Primitivo raised the rifle.

“I understand,” he said. “It is very simple.”

“Send first the small rock as a warning and indicate the direction and the number. See that you are not seen.”

“Yes,” Primitivo said. “If I can throw a grenade?”

“Not until the máquina has spoken. It may be that cavalry will come searching for their comrade and still not try to enter. They may follow the tracks of Pablo. We do not want combat if it can be avoided. Above all that we should avoid it. Now get up there.”

“Me voy,” Primitivo said, and climbed up into the high rocks with his carbine.

“Thou, Agustín,” Robert Jordan said. “What do you know of the gun?”

Agustín squatted there, tall, black, stubbly-joweled, with his sunken eyes and thin mouth and his big work-worn hands.

“Pues, to load it. To aim it. To shoot it. Nothing more.”

“You must not fire until they are within fifty meters and only when you are sure they will be coming into the pass which leads to the cave,” Robert Jordan said.

“Yes. How far is that?”

“That rock.”

“If there is an officer shoot him first. Then move the gun onto the others. Move very slowly. It takes little movement. I will teach Fernando to tap it. Hold it tight so that it does not jump and sight carefully and do not fire more than six shots at a time if you can help it. For the fire of the gun jumps upward. But each time fire at one man and then move from him to another. At a man on a horse, shoot at his belly.”

“Yes.”

“One man should hold the tripod still so that the gun does not jump. Thus. He will load the gun for thee.”

“And where will you be?”

“I will be here on the left. Above, where I can see all and I will cover thy left with this small máquina. Here. If they should come it would be possible to make a massacre. But you must not fire until they are that close.”

“I believe that we could make a massacre. Menuda matanza!”

“But I hope they do not come.”

“If it were not for thy bridge we could make a massacre here and get out.”

“It would avail nothing. That would serve no purpose. The bridge is a part of a plan to win the war. This would be nothing. This would be an incident. A nothing.”

“Qué va, nothing. Every fascist dead is a fascist less.”

“Yes. But with this of the bridge we can take Segovia. The Capital of a Province. Think of that. It will be the first one we will take.”

“Thou believest in this seriously? That we can take Segovia?”

“Yes. It is possible with the bridge blown correctly.”

“I would like to have the massacre here and the bridge, too.”

“Thou hast much appetite,” Robert Jordan told him.

All this time he had been watching the crows. Now he saw one was watching something. The bird cawed and flew up. But the other crow still stayed in the tree. Robert Jordan looked up toward Primitivo’s place high in the rocks. He saw him watching out over the country below but he made no signal. Robert Jordan leaned forward and worked the lock on the automatic rifle, saw the round in the chamber and let the lock down. The crow was still there in the tree. The other circled wide over the snow and then settled again. In the sun and the warm wind the snow was falling from the laden branches of the pines.

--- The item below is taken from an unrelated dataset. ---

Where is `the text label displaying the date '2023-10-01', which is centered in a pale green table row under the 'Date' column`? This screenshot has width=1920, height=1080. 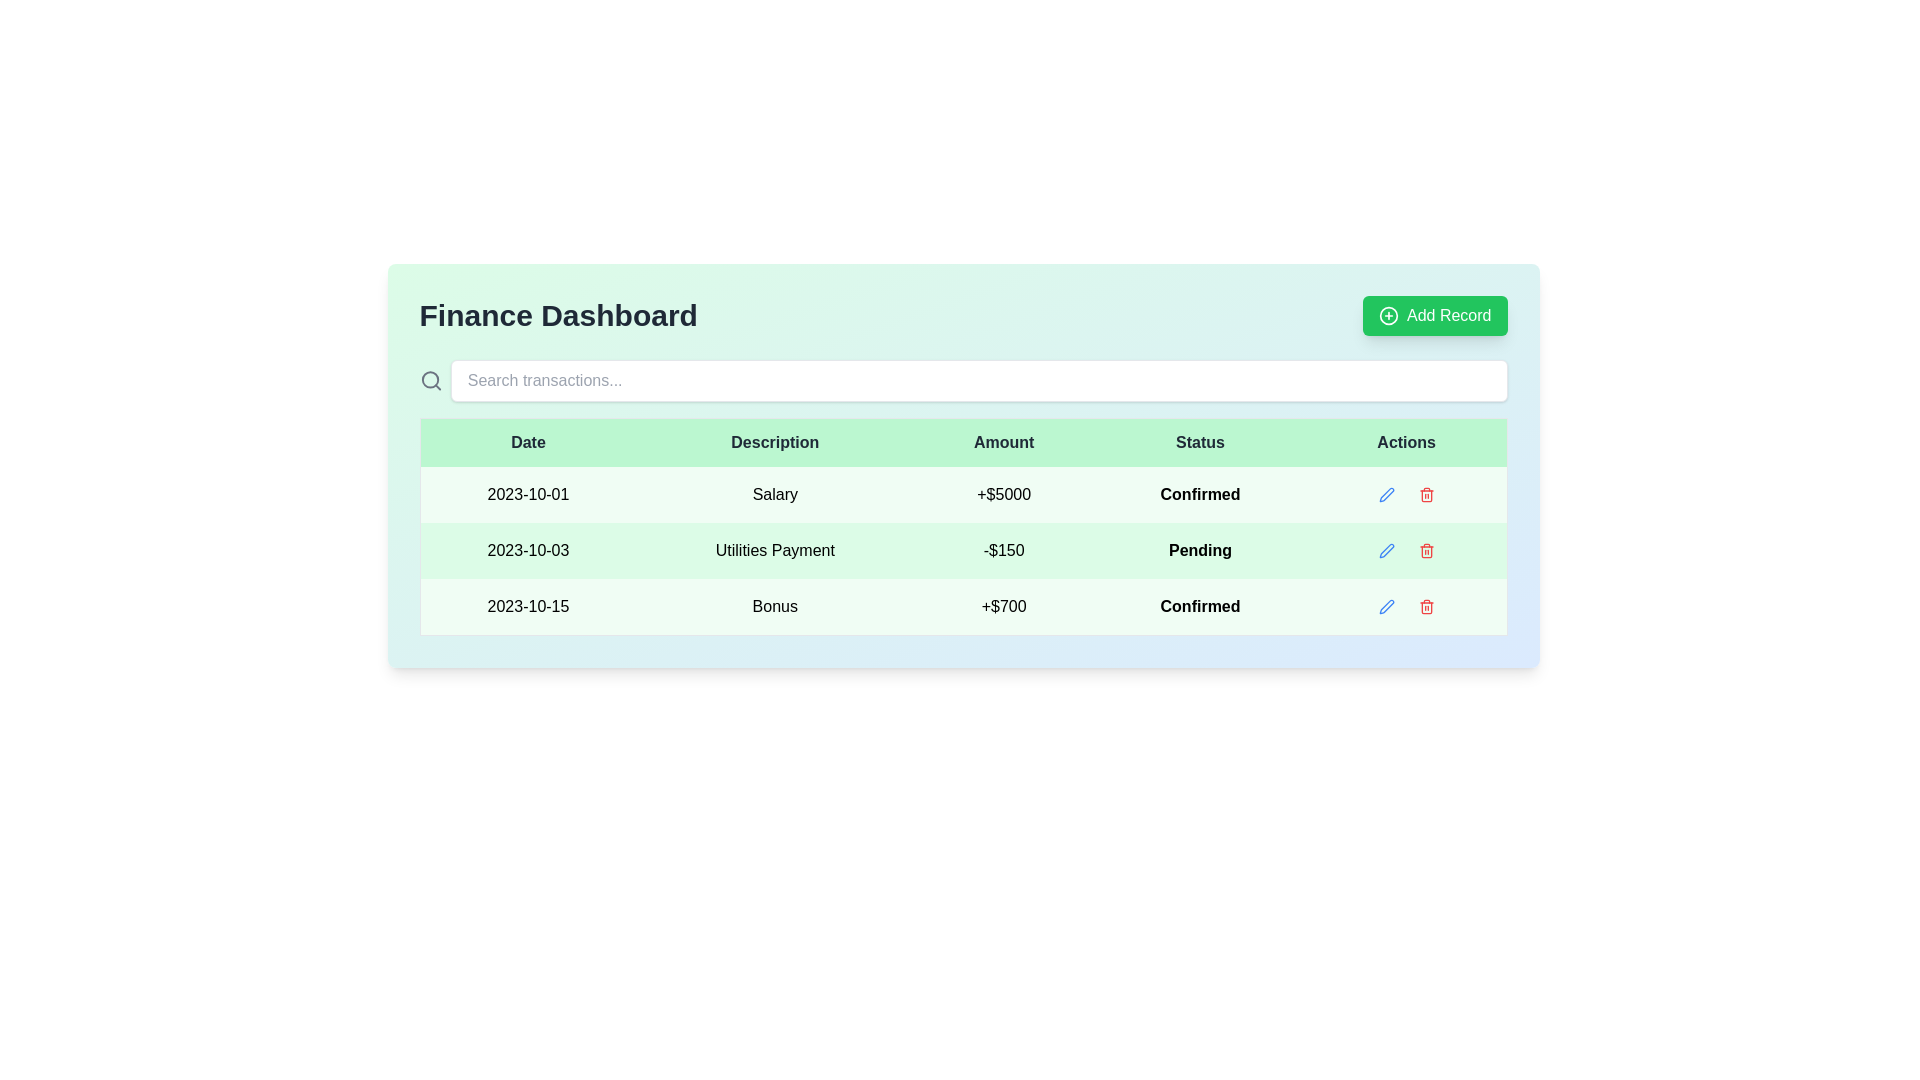 the text label displaying the date '2023-10-01', which is centered in a pale green table row under the 'Date' column is located at coordinates (528, 494).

“I have a massacre for thee for tomorrow morning,” Robert Jordan said. “It is necessary to exterminate the post at the sawmill.”

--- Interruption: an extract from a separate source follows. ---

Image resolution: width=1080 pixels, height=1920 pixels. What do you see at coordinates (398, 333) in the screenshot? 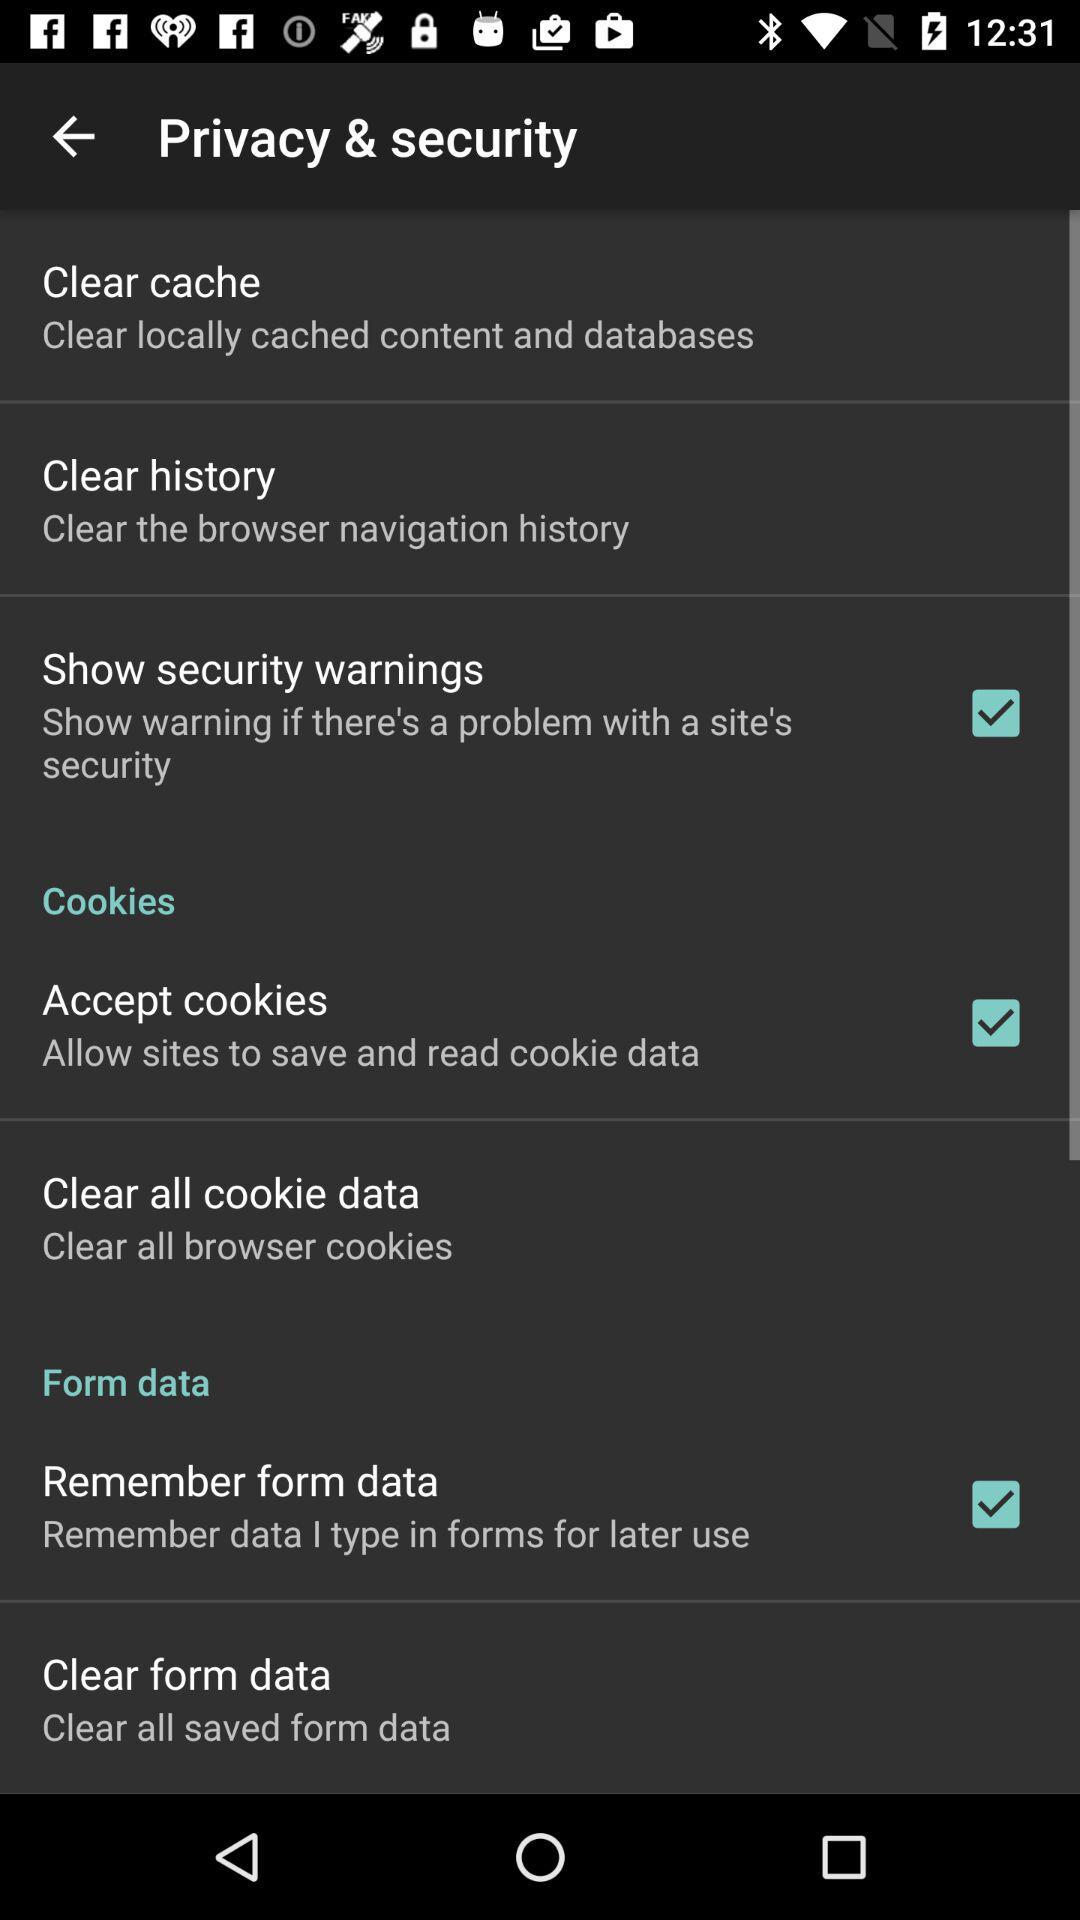
I see `the clear locally cached` at bounding box center [398, 333].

“I am ready,” Agustín said, “Estoy listo.”

“Also the post at the road mender’s hut below the bridge.”

“For the one or for the other,” Agustín said. “Or for both.”

“Not for both. They will be done at the same time,” Robert Jordan said.

“Then for either one,” Agustín said. “Now for a long time have I wished for action in this war. Pablo has rotted us here with inaction.”

Anselmo came up with the ax.

“Do you wish more branches?” he asked. “To me it seems well hidden.”

“Not branches,” Robert Jordan said. “Two small trees that we can plant here and there to make it look more natural. There are not enough trees here for it to be truly natural.”

“I will bring them.”

“Cut them well back, so the stumps cannot be seen.”

Robert Jordan heard the ax sounding in the woods behind him. He looked up at Primitivo above in the rocks and he looked down at the pines across the clearing. The one crow was still there. Then he heard the first high, throbbing murmur of a plane coming. He looked up and saw it high and tiny and silver in the sun, seeming hardly to move in the high sky.

“They cannot see us,” he said to Agustín. “But it is well to keep down. That is the second observation plane today.”

“And those of yesterday?” Agustín asked.

“They are like a bad dream now,” Robert Jordan said.

“They must be at Segovia. The bad dream waits there to become a reality.”

The plane was out of sight now over the mountains but the sound of its motors still persisted.

As Robert Jordan looked, he saw the crow fly up. He flew straight away through the trees without cawing.